If smiley faces were ever in fashion in New York

If New York ever wore its yellow ribbons

If I wasn't shocked at the yellow ribbons in New York during the first Gulf War

If now we have Gulf War I and Gulf War II and pretty soon we'll call them GWI and GWII and confuse them with the entrances to the George Washington Bridge

If these 40 days and nights haven't made me a little rancorous

If the kiddie pool from the drug store wasn't enough

If we are really considering going to Dick's Sporting Goods at the mall in Kingston to play ball out of the rain

If the rain will have to end

If there's a law about that

If the theme song to Camelot the musical from the 60s has any meaning today

If Richard Burton could really sing

If Robert Goulet were really a rock

If the poetry wars on the internet will be like Gulf Wars I and II, post and avant, tradition versus innovation

If conclusions suck

Monday, June 16, 2003

(For Sisyphus of the Over World)

"To the celestial thunderbolts he preferred the benediction of water.

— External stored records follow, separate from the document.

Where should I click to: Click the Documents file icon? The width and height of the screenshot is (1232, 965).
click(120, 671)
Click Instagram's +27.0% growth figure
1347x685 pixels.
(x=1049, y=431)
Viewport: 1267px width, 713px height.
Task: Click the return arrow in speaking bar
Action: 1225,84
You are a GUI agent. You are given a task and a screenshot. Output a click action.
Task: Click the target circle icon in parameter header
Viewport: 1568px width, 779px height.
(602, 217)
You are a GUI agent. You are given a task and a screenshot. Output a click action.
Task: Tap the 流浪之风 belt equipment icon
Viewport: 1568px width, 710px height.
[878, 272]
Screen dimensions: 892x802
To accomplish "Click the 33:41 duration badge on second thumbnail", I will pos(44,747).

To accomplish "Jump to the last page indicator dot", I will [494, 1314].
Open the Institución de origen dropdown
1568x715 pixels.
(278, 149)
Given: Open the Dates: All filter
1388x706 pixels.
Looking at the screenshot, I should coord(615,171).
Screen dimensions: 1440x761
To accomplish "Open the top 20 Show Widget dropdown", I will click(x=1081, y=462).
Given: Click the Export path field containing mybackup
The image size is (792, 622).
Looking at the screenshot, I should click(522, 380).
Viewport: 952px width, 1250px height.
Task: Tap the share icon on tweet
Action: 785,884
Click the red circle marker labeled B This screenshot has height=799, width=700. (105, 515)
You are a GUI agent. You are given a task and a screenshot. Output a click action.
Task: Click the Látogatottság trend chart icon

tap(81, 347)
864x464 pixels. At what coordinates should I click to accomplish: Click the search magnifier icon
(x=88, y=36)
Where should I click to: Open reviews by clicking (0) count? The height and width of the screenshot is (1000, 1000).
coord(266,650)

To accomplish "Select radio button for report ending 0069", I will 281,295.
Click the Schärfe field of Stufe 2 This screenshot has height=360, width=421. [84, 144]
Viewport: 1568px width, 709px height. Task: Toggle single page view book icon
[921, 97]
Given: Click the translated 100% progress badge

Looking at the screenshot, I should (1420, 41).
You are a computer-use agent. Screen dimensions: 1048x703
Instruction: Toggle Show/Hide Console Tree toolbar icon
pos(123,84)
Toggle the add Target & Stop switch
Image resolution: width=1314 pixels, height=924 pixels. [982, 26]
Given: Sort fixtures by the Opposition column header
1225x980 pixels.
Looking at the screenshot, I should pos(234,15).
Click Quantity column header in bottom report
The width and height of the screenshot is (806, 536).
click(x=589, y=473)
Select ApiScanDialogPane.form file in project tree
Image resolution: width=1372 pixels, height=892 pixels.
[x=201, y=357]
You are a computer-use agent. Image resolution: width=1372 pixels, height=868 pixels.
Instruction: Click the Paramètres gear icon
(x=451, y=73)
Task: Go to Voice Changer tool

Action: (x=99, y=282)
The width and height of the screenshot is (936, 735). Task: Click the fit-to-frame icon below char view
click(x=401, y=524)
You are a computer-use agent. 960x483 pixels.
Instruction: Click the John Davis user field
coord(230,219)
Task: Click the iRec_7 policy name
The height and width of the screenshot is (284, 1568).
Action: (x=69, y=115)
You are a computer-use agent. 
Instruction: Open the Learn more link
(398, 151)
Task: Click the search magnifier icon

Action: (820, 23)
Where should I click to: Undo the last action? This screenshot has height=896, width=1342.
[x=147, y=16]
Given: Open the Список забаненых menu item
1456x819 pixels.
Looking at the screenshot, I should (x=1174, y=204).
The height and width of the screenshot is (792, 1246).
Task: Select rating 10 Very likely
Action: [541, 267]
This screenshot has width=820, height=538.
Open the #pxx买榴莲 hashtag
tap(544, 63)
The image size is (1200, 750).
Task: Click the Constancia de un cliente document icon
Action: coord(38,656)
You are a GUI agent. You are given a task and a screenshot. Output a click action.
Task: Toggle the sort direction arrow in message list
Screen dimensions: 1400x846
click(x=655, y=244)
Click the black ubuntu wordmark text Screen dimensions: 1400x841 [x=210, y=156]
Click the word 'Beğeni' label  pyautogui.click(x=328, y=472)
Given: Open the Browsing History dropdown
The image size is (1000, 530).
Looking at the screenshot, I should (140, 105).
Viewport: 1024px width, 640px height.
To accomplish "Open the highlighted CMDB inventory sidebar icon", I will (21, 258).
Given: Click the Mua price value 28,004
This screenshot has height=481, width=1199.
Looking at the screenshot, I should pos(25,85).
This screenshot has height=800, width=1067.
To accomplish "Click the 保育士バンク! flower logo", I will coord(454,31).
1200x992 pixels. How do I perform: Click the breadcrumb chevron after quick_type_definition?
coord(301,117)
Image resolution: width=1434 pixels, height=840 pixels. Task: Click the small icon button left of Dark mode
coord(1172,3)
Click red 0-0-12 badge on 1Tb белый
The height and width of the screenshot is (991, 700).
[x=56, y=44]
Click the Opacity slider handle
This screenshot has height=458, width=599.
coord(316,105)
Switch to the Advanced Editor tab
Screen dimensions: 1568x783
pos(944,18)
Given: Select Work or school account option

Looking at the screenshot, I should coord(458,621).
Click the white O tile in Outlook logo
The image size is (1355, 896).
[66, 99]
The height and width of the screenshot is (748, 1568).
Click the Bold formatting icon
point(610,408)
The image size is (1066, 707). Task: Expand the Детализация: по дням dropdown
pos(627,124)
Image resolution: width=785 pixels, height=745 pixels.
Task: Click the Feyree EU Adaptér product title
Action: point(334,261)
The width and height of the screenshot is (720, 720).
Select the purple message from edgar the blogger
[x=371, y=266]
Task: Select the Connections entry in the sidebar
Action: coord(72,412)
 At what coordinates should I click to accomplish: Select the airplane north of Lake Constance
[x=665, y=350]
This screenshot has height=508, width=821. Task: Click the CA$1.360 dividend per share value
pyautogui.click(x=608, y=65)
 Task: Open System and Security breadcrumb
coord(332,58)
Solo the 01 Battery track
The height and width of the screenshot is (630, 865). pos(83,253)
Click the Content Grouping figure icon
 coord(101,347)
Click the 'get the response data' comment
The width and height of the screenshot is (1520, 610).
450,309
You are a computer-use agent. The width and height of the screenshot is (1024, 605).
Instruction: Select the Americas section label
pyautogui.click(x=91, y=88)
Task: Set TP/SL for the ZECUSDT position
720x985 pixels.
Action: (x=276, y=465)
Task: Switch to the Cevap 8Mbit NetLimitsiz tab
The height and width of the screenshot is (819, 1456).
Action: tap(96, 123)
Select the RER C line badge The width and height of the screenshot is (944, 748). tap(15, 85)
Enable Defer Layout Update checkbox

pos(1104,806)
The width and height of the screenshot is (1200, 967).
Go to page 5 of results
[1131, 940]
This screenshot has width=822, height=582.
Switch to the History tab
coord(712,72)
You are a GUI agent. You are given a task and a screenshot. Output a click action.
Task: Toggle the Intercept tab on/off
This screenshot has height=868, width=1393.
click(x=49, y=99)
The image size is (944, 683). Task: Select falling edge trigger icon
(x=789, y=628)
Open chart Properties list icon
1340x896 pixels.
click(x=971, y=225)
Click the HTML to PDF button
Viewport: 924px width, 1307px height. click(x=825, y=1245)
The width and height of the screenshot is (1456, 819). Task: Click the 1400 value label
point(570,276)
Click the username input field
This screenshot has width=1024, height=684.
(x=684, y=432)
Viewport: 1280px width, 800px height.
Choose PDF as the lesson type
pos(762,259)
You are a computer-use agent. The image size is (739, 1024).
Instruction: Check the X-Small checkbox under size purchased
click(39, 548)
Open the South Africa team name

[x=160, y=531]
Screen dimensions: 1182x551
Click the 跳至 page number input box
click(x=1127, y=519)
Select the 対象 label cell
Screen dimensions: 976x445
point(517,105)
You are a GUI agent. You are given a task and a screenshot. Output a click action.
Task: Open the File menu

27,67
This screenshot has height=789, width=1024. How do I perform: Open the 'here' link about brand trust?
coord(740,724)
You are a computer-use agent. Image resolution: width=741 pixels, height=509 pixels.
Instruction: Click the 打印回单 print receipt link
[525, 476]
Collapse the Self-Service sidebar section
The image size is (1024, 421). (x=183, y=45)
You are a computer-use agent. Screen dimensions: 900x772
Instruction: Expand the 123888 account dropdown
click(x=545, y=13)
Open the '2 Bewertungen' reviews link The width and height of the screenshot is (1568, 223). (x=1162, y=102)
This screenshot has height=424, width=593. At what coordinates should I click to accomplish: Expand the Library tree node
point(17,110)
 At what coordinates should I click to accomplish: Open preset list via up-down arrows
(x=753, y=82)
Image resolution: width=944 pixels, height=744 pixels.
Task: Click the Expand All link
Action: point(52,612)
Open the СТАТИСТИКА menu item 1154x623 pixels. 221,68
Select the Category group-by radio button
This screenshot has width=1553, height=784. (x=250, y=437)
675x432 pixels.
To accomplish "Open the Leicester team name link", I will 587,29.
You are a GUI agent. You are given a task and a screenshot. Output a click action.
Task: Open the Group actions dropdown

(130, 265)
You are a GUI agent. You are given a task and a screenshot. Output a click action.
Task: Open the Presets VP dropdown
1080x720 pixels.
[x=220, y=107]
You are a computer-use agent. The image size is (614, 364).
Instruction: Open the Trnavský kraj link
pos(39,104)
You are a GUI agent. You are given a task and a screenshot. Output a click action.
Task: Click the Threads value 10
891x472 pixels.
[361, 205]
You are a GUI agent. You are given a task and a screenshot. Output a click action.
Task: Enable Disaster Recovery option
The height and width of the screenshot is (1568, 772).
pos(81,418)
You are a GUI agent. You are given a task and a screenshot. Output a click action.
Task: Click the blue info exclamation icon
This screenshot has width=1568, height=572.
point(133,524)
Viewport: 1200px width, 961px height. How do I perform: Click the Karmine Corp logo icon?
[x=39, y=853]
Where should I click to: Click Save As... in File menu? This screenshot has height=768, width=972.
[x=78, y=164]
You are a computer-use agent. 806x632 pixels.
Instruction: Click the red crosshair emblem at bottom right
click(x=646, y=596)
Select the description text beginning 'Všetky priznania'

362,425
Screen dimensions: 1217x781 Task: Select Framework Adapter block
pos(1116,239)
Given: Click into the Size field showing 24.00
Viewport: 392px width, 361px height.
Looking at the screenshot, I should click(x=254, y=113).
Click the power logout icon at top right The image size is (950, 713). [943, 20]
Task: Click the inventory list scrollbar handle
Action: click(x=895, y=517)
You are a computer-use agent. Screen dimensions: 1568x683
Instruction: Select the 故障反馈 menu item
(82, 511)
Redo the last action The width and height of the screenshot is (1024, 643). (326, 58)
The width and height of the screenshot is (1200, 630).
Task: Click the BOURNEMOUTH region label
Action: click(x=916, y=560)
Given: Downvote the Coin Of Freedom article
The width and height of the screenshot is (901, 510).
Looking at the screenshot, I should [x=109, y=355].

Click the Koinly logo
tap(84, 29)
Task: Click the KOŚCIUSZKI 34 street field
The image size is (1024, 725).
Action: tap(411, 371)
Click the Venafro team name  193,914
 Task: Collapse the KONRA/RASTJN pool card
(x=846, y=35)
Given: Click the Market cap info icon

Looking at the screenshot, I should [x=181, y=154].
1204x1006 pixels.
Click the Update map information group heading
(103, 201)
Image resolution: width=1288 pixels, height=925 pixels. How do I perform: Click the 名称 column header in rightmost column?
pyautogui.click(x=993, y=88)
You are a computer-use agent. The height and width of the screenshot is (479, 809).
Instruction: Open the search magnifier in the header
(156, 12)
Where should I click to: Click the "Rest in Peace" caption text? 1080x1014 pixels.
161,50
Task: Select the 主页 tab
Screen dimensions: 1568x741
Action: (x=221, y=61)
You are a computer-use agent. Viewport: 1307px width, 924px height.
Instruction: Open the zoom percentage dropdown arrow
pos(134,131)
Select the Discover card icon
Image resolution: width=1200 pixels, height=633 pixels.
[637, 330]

He was punished for this in the underworld."
-- Camus, "The Myth of Sisyphus"

How an epigraph ornately carves the ragged edges of a poem
and sears it with pinker sheers that lead to a rim like a ledge
not over it

Thus we ended the day over a rock
Larger and larger it grew
out of the density of soil
shaped like an egg, not an edge to cling to
where a hedge of Monkhood
might have stood
wallowing in the forgotten reproduction of
leaves as respectable poison to forest deer
who will now lie dead in the forest
instead of just having bad belly aches
from eating lavender and catnip and wild strawberries last year
in abundance

All Sisyphus wanted was abundance
Me, in my all head and hair
in the masculine mirror I am
a woman abundant without
sufficient limb for my climbing ambition
I require
the sweat of a digger, the driver of an ox,
the man-shape of a muscular bound with taut rope for
shoulders and chain-saw
teeth attached to a handy swinging ax
sighs off the fallen wood
might ooze from bitter pores -- cries of earth
crusts
to litter the external framework

But Earth only knows her shadowed interiors
I know my tender worms and elegant contours
I do not breed in it
"the dim caves of human thought" -- Bullshit!
I am not mine to choose
when listening to the over-world's speech
in spotted green hues these camouflage leaves

Punished you are, Sisyphus, for daring to breathe
and love in the over-world in this subterranean adventure
in centuries of fallen space Promethus was unbound
for the last century's dream, liberty and freedom, cheering on the next one
which died in
a car accident, in
this one
Now "the absurd man" says yes to everything
restlessness, TV interviews, corporate thugs
the pace of thieves
the love of lifers who only wish
to write sparely about their
spectacular death
as if they could dream it

The movie set displaced
in the surface we forgot to look where
Thanatos gives Sisyphus permission from Pluto
"to return to earth in order to chastise his wife"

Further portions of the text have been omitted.